→ **WHAT THE TASK REQUIRES**
Pull out each line of the listing below that contains the word "entry".

====== PROVIDED MATERIAL ======

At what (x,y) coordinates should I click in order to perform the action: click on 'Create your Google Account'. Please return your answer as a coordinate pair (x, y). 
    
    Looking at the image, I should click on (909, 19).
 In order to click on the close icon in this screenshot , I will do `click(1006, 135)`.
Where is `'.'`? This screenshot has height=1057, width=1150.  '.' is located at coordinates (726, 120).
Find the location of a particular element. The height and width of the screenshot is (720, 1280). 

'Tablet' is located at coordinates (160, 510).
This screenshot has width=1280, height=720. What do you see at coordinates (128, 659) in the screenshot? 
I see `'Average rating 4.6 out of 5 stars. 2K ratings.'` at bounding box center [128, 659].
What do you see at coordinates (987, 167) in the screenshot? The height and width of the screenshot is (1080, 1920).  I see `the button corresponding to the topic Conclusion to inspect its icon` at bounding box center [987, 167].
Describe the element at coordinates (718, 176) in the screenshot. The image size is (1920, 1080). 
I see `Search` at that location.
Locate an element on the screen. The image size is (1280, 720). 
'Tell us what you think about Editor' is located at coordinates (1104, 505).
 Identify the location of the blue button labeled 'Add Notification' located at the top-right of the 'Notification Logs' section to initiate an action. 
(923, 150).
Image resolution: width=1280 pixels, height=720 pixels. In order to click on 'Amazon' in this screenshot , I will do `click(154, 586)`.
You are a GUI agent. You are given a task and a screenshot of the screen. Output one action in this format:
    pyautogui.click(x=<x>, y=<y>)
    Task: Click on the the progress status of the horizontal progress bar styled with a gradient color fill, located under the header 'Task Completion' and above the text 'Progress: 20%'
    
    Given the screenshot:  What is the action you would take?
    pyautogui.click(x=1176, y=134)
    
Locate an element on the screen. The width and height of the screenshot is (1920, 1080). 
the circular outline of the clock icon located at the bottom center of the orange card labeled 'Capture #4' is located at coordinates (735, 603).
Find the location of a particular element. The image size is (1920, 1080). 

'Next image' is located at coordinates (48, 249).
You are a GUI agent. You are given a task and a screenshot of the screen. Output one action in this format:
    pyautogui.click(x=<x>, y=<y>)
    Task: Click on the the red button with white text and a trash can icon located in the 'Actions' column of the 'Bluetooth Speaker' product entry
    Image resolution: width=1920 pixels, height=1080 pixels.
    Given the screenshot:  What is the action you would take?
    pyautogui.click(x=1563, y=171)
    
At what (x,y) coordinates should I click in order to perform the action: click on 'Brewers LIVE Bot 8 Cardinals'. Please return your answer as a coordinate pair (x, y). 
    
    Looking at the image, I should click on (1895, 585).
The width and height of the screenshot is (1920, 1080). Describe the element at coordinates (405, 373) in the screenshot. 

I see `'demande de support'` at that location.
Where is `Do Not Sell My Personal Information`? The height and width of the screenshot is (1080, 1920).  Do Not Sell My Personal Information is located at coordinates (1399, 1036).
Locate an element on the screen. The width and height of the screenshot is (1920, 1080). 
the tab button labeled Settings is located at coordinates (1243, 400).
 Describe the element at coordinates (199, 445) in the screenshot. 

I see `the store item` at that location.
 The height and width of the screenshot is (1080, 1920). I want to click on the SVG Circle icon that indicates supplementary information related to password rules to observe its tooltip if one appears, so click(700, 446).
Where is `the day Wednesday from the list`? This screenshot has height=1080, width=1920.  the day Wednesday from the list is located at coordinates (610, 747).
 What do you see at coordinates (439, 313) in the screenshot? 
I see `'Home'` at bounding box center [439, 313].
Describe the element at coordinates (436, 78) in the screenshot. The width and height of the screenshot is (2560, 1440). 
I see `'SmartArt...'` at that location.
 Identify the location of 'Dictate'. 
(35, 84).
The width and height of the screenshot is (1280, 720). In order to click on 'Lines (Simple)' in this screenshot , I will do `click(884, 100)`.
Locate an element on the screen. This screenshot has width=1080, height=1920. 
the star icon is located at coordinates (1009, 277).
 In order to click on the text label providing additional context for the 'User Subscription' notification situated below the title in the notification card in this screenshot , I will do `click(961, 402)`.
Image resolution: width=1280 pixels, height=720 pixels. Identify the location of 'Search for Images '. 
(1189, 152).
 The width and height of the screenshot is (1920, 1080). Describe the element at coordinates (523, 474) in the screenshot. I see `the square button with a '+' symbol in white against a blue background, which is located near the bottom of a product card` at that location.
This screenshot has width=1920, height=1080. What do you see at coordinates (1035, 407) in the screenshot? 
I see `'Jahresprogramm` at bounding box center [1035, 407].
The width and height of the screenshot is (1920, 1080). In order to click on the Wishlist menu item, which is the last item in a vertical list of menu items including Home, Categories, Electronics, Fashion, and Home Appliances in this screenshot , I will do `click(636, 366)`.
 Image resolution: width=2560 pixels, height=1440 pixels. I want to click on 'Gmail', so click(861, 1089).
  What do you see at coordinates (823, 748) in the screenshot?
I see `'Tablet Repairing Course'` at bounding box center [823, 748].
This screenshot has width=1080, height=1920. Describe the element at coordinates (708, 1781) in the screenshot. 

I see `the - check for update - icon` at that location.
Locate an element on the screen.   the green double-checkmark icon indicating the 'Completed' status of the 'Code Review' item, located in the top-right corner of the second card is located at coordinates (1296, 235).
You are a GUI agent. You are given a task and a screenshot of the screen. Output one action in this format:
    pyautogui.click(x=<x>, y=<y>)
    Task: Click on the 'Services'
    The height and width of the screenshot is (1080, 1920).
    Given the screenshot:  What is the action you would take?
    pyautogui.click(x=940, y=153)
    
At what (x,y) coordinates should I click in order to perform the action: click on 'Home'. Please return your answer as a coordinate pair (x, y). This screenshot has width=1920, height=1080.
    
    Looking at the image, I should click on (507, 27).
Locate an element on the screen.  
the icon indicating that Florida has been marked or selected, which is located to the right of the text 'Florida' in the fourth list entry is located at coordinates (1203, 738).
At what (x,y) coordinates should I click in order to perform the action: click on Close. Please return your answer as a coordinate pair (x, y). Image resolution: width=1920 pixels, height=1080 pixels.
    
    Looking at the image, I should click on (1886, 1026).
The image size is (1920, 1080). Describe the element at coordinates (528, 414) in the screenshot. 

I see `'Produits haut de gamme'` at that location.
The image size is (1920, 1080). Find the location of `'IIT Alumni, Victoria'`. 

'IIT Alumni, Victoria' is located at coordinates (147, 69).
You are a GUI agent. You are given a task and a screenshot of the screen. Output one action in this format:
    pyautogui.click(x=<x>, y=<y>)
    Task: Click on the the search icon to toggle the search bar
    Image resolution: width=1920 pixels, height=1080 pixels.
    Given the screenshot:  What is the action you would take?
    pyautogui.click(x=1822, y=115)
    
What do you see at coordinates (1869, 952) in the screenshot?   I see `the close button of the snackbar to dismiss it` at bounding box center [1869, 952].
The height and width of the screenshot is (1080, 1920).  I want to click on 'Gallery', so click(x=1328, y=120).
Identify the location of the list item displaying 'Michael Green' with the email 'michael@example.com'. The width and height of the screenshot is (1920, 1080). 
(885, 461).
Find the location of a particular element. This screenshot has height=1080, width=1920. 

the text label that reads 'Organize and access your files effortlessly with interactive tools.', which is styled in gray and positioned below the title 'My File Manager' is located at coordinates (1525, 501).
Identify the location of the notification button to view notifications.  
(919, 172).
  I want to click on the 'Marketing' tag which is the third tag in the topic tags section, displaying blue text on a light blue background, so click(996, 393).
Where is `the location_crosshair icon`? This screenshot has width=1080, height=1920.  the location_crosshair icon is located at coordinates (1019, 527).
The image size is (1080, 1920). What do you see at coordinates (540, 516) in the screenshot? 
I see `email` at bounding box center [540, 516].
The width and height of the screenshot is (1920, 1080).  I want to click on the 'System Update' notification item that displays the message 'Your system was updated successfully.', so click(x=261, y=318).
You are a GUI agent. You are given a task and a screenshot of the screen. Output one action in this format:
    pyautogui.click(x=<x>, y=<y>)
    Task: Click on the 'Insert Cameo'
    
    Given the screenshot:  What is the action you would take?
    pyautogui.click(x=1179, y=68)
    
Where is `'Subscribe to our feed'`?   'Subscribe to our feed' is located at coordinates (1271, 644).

======

→ **EXERCISE ANSWER**
    Task: Click on the the red button with white text and a trash can icon located in the 'Actions' column of the 'Bluetooth Speaker' product entry
the icon indicating that Florida has been marked or selected, which is located to the right of the text 'Florida' in the fourth list entry is located at coordinates (1203, 738).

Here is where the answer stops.